Given exercise: Give the items again from the start of the records through the line with "The image size is (323, 2576).", swapping "Last hits" for "Recent hits" and leaving everything else unchanged.

[START OF Supplied entries]

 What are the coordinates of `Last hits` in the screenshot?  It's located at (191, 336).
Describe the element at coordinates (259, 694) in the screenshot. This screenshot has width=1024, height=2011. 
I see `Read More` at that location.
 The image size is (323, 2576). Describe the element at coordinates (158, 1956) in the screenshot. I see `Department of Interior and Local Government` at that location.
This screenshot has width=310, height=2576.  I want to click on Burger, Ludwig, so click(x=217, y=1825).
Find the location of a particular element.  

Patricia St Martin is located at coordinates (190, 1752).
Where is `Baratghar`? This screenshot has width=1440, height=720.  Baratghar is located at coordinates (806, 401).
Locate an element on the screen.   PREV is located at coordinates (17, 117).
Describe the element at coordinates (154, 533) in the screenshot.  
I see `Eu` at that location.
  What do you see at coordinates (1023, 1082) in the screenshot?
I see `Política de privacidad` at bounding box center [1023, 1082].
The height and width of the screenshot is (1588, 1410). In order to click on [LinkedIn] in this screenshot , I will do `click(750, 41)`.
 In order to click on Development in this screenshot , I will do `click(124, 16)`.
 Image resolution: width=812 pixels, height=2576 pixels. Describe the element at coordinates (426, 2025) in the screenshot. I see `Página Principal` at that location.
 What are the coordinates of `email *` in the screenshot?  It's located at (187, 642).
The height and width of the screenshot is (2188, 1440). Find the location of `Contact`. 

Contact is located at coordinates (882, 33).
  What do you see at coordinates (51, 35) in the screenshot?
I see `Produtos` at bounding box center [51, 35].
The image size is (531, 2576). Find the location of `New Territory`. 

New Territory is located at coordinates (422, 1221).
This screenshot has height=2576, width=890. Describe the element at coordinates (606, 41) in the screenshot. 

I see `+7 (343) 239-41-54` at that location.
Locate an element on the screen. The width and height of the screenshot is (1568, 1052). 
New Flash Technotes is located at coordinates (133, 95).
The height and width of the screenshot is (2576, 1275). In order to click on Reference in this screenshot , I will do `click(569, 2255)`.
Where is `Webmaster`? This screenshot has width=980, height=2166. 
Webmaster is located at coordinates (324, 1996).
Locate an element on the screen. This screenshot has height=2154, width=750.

[END OF Supplied entries]

Written response:
 What are the coordinates of `Recent hits` in the screenshot?  It's located at (191, 336).
Describe the element at coordinates (259, 694) in the screenshot. This screenshot has width=1024, height=2011. 
I see `Read More` at that location.
 The image size is (323, 2576). Describe the element at coordinates (158, 1956) in the screenshot. I see `Department of Interior and Local Government` at that location.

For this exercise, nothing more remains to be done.